REQUIRED WORK: Could you transcribe exactly the lines from the one containing "The width and height of the screenshot is (1000, 540)." through the end of the listing below, both included, but none of the pictures?

*** DATASET RECORDS ***

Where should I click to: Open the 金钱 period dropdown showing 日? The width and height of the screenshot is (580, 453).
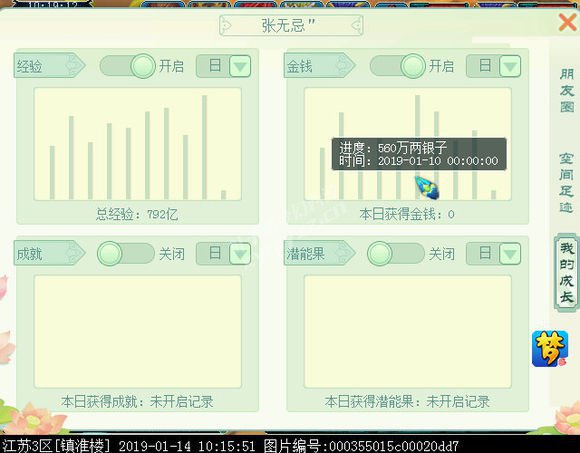[x=493, y=66]
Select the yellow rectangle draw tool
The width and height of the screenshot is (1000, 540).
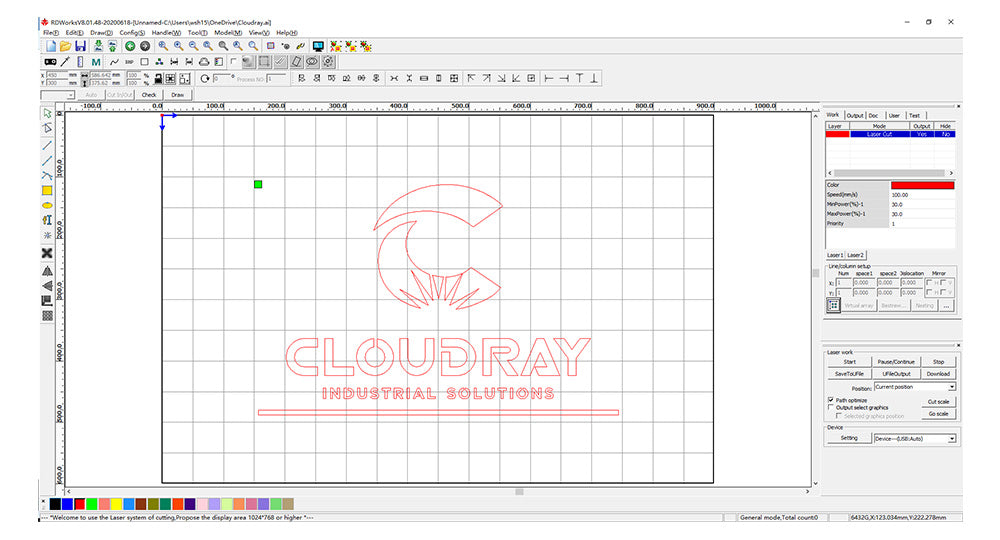47,190
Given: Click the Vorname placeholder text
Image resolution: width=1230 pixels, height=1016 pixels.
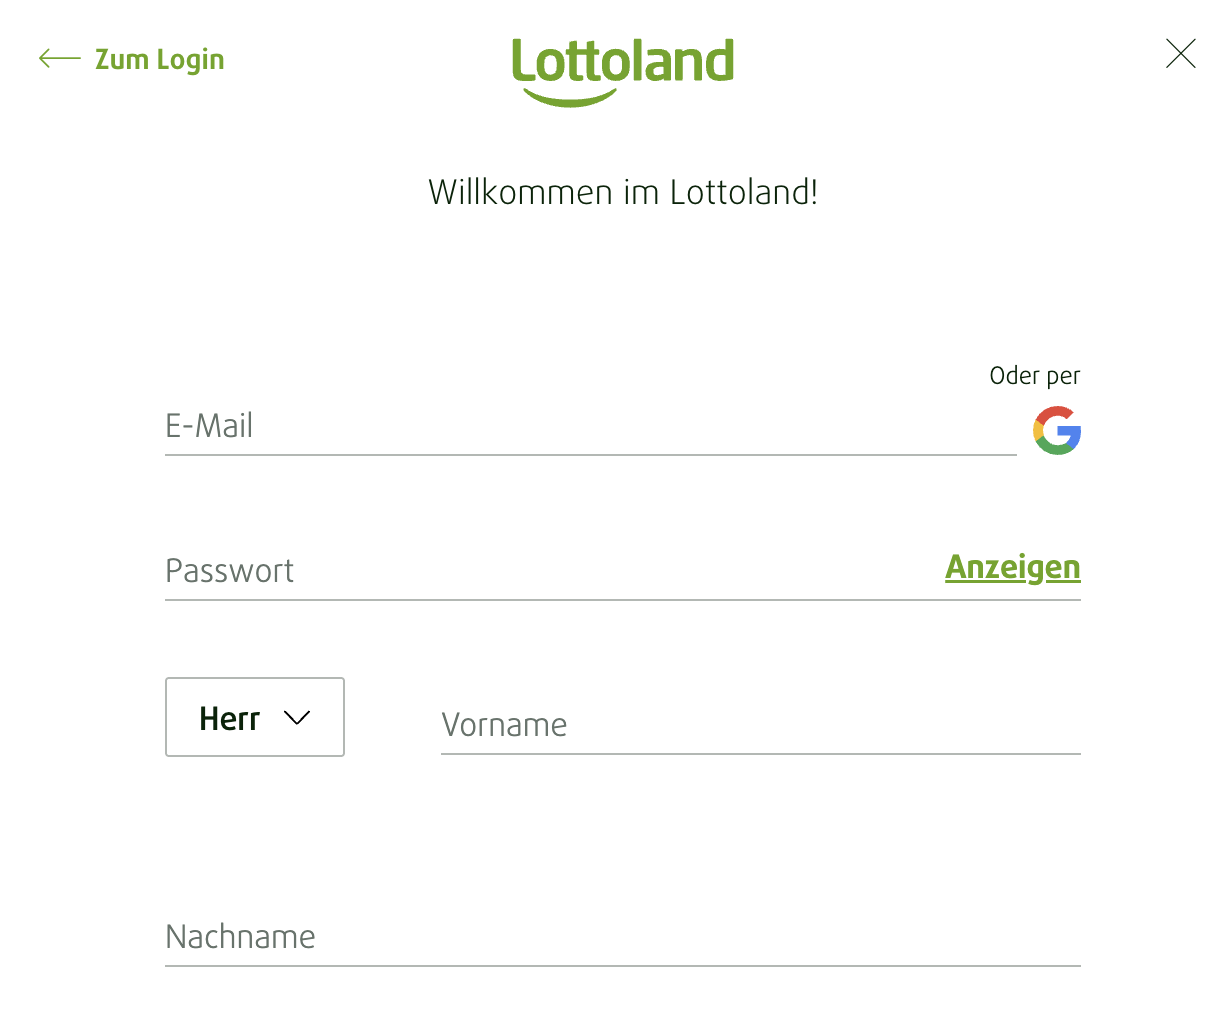Looking at the screenshot, I should tap(504, 725).
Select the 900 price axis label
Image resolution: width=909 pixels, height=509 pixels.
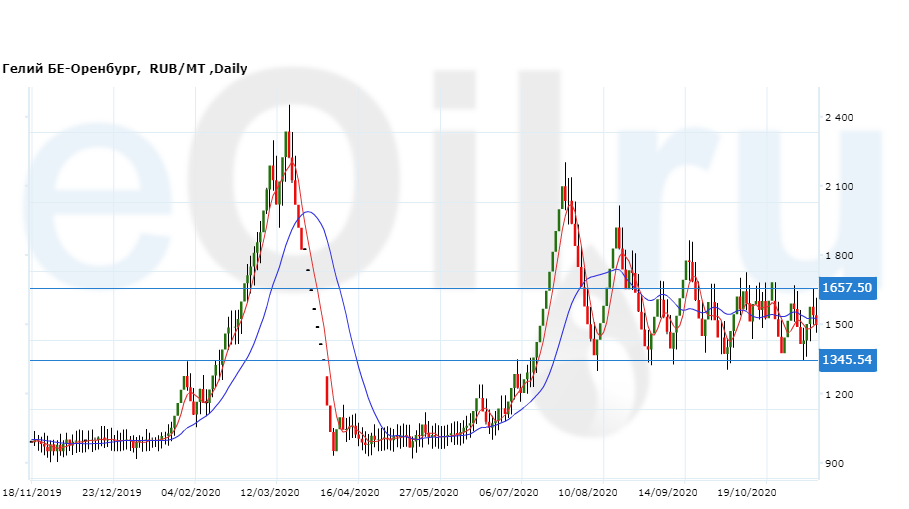pos(835,463)
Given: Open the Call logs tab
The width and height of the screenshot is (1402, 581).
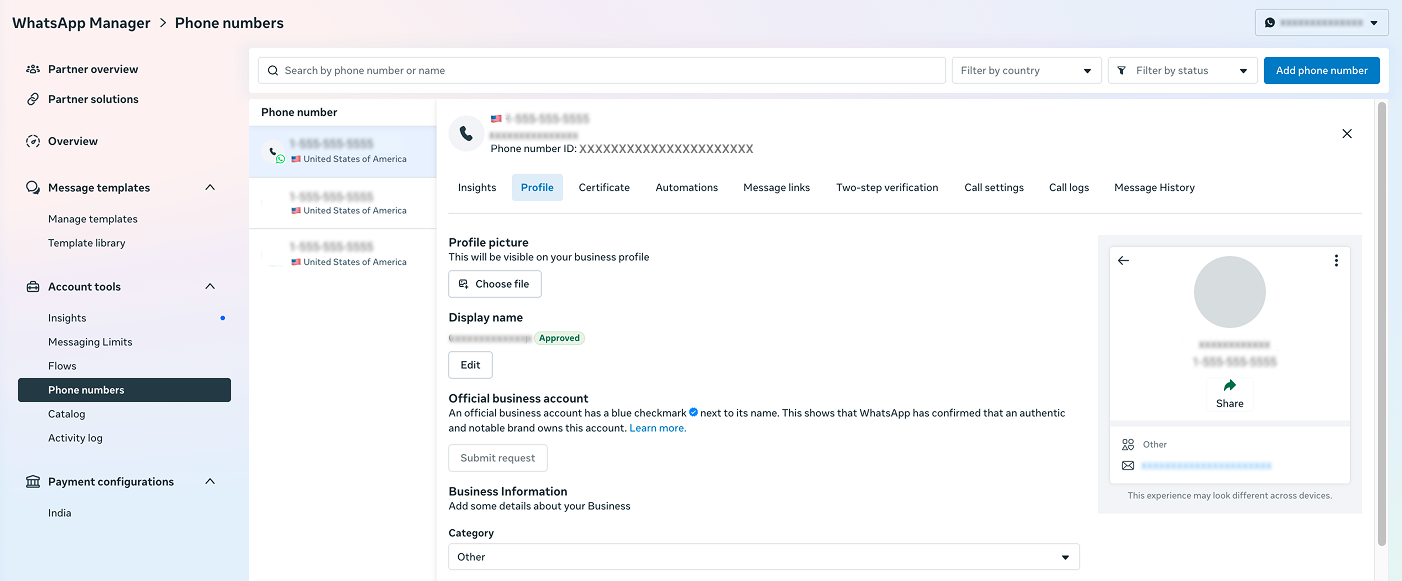Looking at the screenshot, I should coord(1068,187).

***

TASK ANSWER:
The width and height of the screenshot is (1000, 540).
47,190
Given: Click the Vorname placeholder text
Image resolution: width=1230 pixels, height=1016 pixels.
Looking at the screenshot, I should tap(504, 725).
Select the 900 price axis label
Image resolution: width=909 pixels, height=509 pixels.
pos(835,463)
Given: Open the Call logs tab
The width and height of the screenshot is (1402, 581).
Looking at the screenshot, I should coord(1068,187).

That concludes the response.